In our second objective, we collected and processed seed of bloodroot, black cohosh, and goldenseal (summer 2003) from natural and agroforestry populations. All seeds were planted in plastic pots for a seedling establishment study in a common garden setting. Plastic plots were placed in small shade-houses constructed out of plywood and wood lattice (West State Research Gardens, Ohio University). Pots will be monitored in the shade-houses in spring 2004 to determine the survivorship and establishment of seeds in three different light levels. All seedlings will be harvested in the fall 2004 to determine biomass allocation patterns to roots and shoots.
For our third objective, we collected over 10,000 seeds of goldenseal, black cohosh, and bloodroot from natural and agroforestry populations in summer 2003. We experimented with different seed storage methods: cold storage in moist peat moss, dry cold storage and dry storage at room temperature for 1,2,3, and 6 months. At each time interval, a subset of seeds were removed from the storage conditions and planted in agroforestry plots at the Appalachian Forest Resource Center (Meigs County, OH).
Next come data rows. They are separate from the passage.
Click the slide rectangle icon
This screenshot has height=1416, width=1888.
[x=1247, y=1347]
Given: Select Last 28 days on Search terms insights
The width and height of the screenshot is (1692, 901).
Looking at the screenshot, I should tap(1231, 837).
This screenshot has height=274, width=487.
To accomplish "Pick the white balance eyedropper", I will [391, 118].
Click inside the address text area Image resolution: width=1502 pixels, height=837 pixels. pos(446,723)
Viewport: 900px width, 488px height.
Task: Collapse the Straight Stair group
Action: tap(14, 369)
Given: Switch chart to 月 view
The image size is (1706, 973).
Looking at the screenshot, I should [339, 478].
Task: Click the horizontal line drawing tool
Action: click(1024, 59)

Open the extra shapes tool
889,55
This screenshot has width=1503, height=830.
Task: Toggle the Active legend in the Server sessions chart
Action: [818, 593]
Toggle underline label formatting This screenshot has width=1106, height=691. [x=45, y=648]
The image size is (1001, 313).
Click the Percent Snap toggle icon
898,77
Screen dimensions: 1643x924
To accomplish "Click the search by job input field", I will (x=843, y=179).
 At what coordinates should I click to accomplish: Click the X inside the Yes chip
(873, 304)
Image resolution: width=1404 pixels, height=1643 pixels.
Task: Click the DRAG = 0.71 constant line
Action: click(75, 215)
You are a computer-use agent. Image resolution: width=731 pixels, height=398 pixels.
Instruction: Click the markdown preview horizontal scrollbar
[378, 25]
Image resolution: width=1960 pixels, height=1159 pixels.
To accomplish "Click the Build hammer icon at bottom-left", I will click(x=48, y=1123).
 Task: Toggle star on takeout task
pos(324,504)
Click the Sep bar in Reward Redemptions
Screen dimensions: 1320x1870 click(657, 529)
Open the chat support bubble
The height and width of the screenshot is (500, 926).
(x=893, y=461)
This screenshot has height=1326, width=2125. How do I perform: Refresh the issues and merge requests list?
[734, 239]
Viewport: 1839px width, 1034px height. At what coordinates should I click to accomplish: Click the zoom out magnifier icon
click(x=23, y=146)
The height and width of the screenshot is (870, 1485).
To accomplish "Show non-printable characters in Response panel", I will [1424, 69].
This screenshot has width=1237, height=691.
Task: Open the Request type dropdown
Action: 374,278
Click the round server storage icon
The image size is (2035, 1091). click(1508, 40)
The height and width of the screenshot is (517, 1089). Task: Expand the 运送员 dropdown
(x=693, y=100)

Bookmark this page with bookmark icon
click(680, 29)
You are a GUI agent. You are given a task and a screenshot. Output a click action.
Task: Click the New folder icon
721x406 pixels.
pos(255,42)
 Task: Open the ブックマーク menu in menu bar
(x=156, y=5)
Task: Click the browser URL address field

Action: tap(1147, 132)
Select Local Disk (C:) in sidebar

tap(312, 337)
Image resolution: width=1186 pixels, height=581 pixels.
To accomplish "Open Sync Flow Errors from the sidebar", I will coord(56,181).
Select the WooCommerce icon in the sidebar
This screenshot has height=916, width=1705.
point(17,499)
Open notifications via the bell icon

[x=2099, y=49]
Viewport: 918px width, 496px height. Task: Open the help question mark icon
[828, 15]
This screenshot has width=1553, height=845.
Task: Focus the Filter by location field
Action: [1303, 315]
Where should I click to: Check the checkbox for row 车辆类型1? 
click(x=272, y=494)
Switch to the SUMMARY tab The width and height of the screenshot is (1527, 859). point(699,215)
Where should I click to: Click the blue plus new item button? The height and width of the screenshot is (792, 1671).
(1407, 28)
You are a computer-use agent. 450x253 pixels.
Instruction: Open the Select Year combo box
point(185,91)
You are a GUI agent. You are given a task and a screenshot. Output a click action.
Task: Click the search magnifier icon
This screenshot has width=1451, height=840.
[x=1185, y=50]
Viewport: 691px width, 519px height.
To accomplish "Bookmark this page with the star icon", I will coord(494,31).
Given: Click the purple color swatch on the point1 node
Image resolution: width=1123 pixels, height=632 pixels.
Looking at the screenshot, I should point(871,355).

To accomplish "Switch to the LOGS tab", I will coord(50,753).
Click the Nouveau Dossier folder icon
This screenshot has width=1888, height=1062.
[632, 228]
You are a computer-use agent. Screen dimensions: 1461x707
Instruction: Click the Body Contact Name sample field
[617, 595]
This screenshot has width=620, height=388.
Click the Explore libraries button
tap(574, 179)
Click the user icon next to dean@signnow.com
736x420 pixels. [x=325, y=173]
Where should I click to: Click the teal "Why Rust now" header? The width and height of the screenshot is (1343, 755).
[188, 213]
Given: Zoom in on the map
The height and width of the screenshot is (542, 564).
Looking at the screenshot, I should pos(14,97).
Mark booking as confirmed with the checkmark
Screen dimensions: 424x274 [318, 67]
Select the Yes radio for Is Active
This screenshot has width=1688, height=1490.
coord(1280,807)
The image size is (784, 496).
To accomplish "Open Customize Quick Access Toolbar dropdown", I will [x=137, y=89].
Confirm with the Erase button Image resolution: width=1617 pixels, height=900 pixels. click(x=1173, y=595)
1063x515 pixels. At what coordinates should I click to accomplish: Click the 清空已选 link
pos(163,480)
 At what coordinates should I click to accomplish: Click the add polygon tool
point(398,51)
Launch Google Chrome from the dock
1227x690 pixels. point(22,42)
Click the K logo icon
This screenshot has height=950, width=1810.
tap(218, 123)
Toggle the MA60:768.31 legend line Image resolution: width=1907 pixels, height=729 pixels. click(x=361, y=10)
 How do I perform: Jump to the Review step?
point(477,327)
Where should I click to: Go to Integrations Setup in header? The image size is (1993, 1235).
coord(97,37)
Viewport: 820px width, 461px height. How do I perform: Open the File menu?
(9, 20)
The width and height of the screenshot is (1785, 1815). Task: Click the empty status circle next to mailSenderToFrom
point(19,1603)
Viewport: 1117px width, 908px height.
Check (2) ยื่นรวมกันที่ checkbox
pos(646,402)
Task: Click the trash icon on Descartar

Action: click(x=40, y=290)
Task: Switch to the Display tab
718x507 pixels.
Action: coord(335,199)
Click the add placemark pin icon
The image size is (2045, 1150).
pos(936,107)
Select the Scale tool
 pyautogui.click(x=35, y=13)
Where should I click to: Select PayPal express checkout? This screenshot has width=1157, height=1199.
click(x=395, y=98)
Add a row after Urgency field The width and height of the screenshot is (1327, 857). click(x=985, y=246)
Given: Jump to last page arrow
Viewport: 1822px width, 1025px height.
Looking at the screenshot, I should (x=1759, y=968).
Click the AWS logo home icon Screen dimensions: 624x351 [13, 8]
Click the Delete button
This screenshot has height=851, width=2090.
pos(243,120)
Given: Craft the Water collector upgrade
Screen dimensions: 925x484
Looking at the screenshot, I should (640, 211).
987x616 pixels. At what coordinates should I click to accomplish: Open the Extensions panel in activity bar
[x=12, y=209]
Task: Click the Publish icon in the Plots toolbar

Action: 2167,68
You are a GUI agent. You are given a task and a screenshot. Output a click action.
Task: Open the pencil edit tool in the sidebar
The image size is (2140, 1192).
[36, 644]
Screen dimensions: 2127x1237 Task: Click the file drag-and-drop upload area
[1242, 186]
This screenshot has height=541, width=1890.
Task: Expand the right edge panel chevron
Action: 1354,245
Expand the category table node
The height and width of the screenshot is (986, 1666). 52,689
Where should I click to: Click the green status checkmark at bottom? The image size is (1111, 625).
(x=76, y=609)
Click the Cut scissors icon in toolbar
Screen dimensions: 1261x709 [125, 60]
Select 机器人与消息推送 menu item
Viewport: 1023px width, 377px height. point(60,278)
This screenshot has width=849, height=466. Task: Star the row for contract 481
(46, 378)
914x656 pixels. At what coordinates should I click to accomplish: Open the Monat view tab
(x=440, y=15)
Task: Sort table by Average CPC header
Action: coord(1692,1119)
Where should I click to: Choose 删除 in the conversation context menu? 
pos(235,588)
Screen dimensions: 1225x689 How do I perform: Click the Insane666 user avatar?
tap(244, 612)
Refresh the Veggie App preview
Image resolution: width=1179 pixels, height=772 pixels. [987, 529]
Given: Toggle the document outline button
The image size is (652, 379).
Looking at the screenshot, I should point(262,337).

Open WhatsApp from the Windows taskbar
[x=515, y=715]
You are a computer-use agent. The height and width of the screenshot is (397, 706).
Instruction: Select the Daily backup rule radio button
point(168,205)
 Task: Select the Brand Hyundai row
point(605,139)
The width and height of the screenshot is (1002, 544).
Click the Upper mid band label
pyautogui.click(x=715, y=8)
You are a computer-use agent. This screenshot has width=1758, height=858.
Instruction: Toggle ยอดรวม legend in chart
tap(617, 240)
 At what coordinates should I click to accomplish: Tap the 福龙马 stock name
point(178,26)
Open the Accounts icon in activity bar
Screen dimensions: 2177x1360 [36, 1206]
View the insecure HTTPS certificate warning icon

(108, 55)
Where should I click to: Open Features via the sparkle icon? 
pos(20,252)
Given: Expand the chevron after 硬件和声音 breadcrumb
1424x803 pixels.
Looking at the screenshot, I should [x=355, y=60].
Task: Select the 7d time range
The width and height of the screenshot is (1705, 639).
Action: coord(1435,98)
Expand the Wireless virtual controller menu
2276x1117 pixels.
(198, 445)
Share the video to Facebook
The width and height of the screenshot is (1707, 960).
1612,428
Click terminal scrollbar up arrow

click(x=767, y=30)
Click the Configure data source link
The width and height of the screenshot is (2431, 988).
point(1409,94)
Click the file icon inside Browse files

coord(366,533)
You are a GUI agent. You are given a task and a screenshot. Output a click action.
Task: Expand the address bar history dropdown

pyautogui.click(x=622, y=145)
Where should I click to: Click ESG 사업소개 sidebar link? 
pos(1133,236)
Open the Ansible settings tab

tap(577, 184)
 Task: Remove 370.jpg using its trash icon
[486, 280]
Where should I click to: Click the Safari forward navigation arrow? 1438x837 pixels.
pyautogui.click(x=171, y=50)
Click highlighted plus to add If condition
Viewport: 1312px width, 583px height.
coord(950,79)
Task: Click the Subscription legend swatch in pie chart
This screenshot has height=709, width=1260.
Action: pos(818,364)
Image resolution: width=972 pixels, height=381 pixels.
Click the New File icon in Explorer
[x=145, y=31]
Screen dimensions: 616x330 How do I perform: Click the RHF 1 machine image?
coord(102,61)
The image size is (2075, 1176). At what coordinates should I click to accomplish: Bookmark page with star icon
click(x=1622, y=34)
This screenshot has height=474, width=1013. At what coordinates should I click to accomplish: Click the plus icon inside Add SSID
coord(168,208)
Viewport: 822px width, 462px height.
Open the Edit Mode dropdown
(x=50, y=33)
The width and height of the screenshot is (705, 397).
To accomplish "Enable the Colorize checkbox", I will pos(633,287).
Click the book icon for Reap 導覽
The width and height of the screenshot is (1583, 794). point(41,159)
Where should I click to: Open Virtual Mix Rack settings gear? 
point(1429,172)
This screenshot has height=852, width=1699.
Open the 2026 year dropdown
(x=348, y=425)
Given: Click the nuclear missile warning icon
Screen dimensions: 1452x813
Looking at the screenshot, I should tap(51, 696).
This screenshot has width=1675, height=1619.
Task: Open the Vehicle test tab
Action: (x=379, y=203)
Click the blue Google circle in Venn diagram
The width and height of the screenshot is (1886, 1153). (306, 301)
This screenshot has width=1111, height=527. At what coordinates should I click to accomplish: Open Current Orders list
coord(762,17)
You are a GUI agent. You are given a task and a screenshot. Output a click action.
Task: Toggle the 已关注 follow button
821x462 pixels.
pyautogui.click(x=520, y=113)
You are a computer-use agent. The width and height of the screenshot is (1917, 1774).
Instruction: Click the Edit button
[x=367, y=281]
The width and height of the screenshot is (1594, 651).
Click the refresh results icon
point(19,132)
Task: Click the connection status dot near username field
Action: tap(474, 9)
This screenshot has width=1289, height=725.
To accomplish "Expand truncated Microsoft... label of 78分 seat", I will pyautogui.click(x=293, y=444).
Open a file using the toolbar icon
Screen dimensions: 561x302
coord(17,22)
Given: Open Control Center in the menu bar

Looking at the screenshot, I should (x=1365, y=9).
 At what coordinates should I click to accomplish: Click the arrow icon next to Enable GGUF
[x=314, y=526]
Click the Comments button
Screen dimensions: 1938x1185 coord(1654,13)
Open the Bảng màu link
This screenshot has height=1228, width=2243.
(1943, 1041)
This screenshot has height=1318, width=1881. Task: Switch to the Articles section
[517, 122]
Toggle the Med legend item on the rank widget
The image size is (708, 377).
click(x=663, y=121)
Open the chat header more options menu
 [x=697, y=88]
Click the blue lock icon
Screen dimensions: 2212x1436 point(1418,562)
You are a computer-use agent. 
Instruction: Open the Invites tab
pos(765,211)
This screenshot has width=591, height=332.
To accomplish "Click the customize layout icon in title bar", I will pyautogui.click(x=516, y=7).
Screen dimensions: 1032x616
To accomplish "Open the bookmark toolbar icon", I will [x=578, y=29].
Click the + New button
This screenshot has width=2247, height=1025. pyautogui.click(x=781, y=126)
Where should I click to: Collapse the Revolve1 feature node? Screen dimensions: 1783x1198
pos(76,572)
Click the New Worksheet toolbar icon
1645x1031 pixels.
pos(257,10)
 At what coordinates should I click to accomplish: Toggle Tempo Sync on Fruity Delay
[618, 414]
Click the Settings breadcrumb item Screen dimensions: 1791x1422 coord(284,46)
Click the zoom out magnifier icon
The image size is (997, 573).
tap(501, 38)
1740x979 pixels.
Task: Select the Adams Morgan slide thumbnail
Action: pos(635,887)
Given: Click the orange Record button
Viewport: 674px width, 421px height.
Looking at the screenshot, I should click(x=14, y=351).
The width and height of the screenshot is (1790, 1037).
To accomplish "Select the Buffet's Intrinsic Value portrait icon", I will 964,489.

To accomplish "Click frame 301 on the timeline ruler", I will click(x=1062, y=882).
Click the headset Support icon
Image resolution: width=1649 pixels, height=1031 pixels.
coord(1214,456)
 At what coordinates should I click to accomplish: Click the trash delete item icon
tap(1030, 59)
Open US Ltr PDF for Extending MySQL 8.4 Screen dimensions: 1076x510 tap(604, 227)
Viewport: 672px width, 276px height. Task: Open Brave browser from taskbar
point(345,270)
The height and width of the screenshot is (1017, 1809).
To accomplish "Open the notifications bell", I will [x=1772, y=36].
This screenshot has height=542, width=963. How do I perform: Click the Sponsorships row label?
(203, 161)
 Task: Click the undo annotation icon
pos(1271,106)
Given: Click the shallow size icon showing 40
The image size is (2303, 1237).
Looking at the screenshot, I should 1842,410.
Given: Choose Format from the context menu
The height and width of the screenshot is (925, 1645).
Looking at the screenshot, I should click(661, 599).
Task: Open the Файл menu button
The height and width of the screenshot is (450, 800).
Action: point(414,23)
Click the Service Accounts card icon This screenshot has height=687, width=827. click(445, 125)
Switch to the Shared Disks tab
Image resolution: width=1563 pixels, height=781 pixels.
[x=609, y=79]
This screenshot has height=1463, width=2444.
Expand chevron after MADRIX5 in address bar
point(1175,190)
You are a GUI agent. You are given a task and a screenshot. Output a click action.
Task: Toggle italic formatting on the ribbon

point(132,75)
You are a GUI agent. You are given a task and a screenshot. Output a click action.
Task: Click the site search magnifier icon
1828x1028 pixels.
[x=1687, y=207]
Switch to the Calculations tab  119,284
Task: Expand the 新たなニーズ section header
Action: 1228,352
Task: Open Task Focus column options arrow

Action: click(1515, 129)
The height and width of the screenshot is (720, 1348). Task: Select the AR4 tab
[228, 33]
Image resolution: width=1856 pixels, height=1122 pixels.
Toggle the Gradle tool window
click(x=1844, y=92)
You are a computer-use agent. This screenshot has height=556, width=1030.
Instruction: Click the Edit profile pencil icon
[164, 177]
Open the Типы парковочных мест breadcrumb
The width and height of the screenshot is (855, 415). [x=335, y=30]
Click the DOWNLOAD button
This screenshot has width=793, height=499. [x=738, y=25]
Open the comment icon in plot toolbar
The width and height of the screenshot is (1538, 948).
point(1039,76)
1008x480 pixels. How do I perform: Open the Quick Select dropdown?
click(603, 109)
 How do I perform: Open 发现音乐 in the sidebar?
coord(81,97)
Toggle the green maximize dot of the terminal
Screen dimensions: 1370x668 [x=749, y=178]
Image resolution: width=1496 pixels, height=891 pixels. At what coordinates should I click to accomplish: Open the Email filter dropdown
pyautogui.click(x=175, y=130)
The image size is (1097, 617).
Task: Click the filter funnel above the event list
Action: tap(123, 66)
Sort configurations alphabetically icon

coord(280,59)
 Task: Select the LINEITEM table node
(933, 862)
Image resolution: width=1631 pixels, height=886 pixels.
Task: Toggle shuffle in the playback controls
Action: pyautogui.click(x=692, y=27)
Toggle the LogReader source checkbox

We plan to monitor germination and seedling survivorship in summer 2004.
For the second component of our third objective, we began a large-scale seed dormancy project with goldenseal, bloodroot, and black cohosh in the environmental growth chambers at Ohio University. We are currently monitoring their germination in different light and temperature conditions. This will be an ongoing project the following two years.
Objective four has not yet been initiated and will represent the culmination of our work in the closing year of this project.
Impacts and Contributions/Outcomes
Photos from this report are available at the NCR-SARE office. Please call 402.472.7081 for copies.
Our research has really just been initiated. An assessment of economic or biologic impact at this point is premature. We hope ultimately to be able to promote wild or garden cultivation of important medicinal herbs, and decrease the unsustainable levels of wild harvest currently underway.